We love single-purpose websites, and TakeMyMoneyHbo.com is no exception: The site exists simply to beg HBO to flee the cable and satellite companies and offer a standalone Internet subscription for its shows, with visitors encouraged to enter in the precise amount of money they would pay each month to subscribe.
HBO currently offers an Internet service, HBO GO, that features streams of all of its shows, both current and cancelled. In order to access it, however, you need an existing HBO subscription through your cable provider. That's great news for those who already have HBO, but not for those trying to cut the cord.
"We pirate Game of Thrones, we use our friend's HBOGO login to watch True Blood...," the site's intro reads. "Please HBO, offer a standalone HBOGO streaming service and Take My Money!"
What follows that introduction is a submission form where you specify how much you'd pay, along with a handy button that launches Twitter so that you can tweet out that price to the attention of the HBO Twitter account.
The site has already received almost 65,000 visits in its first 12 hours, according to tweets from TakeMyMoneyHBO.com creator Jake Caputo. Developer Dominic Balasuriya wanted to know just how much visitors to the website were willing to pay for a standalone HBO GO subscription: After writing a quick script, he found that the average price was $12.30 per month.
Does that sound about right? With a recent study showing "Game of Thrones" to be the most pirated show in the world, wouldn't HBO be crazy not to at least consider all this free money that the Internet is ready to hurl upon it?

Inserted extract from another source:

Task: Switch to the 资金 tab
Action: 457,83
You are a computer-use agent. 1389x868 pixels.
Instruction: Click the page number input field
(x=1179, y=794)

Well, not really. Here comes the bad news.
HBO is already very, very comfortable with the deal it has with the cable and satellite companies. In May Dustin Curtis flagged an interview with HBO President Eric Kessler, in which Kessler described why, in Curtis' words, "moving to internet distribution would deal a fatal blow to HBO's business."

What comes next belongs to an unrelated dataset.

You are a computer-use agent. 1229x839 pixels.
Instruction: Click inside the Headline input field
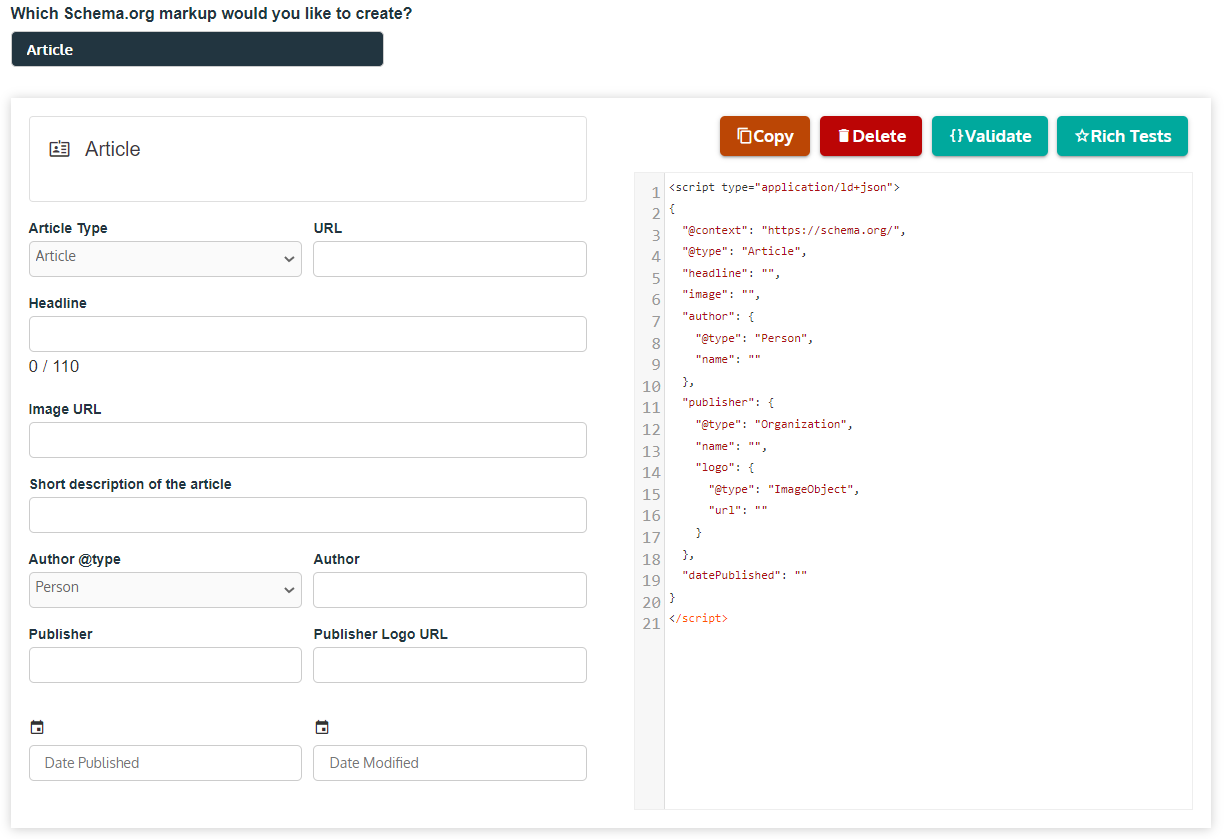tap(307, 333)
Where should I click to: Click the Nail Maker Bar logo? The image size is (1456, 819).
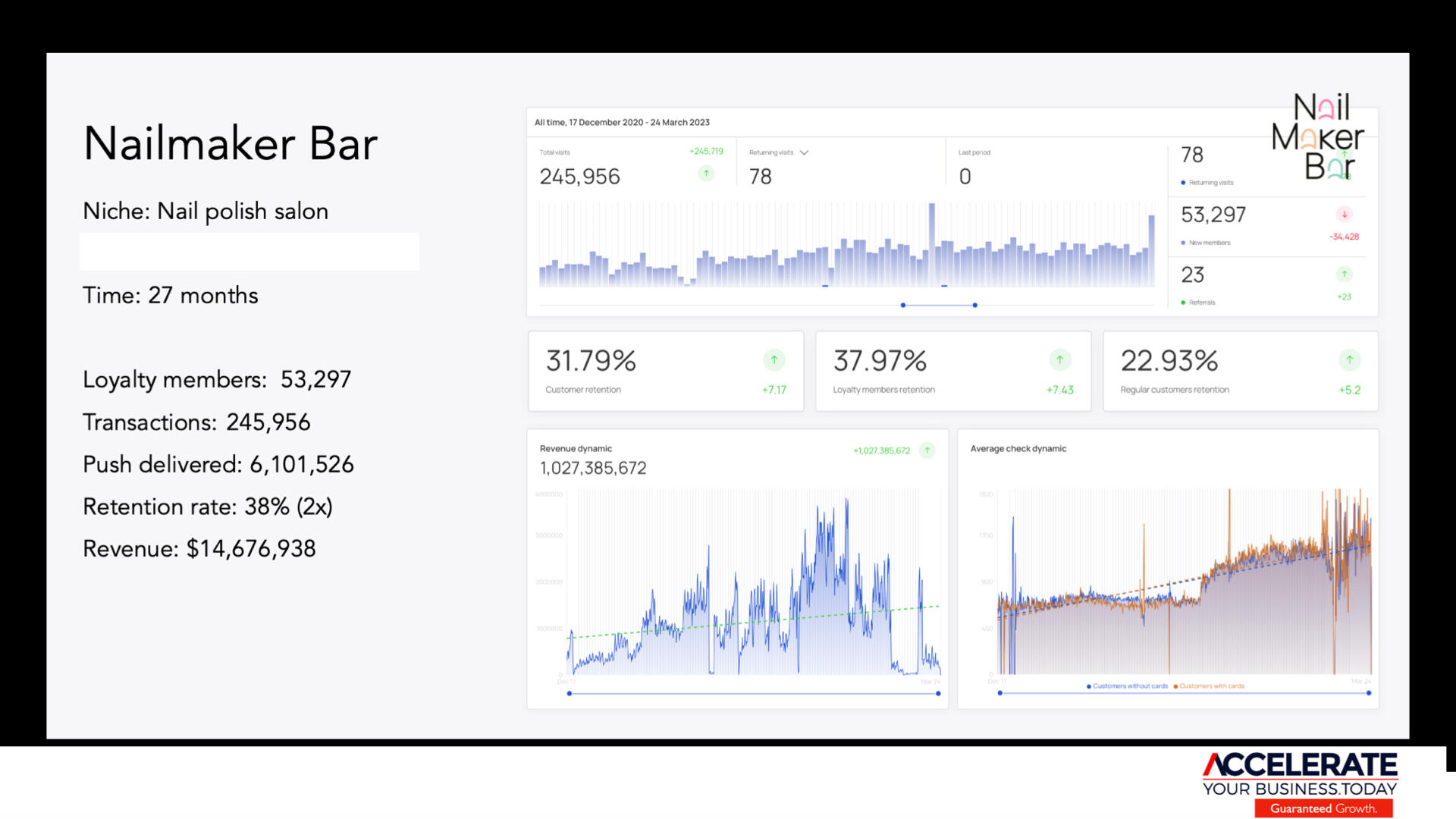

Yes -- a fatal blow. As in, no more "Game of Thrones" fatal. Because of the subsidies and fees and the incredible amount of customer service and sales and advertising support that HBO receives from the cable companies, moving to a model where HBO skirts those companies -- and the 30 million subscribers they provide -- would be suicidal. Here's the (sad for cord-cutters!) money quote, as transcribed by Curtis:
What you don't want to do is to pursue a distribution channel over here [ed: the internet], where you think, well, let's go around the affiliate and we'll get a couple hundred thousand subs. But the promotional, and packaging support we get over here [ed: the affiliate networks], which, by the way, is the foundation of our 30 million subs and enables us to get 10 million transactions, if that dissipates, and that shrinks, then we will lose a lot of subs over here. Because with 10 million transactions, you have to generate a lot of subs every single day. You can't afford to have that machinery slow down. So we'll gain a little over here, and we'll lose a lot over here, and we think there will not be a net gain, there would be a net loss. So it's really about economics and a business issue.
Ryan Lawler at AOL Tech sister site Techcrunch draws a similar conclusion, that it's just not good business for HBO to abandon the cable behemoths. Writes Tate:
So, how much money would you pay for a standalone HBO subscription? Unless it's in the tens of millions of dollars, it might not be enough. HBO GO might not be coming to non-HBO subscribers any time soon, but at least we'll always have The Wire: The Musical.
What would happen if HBO no longer had the pay TV industry's marketing team propping it up all the time? The results would be disastrous, and there's no way that HBO could make up in online volume the number of subscribers it would lose from cable. Which is why, even though some users would actually pay more for access to HBO Go without all the other cable channels, you won't see it show up as a standalone service anytime soon.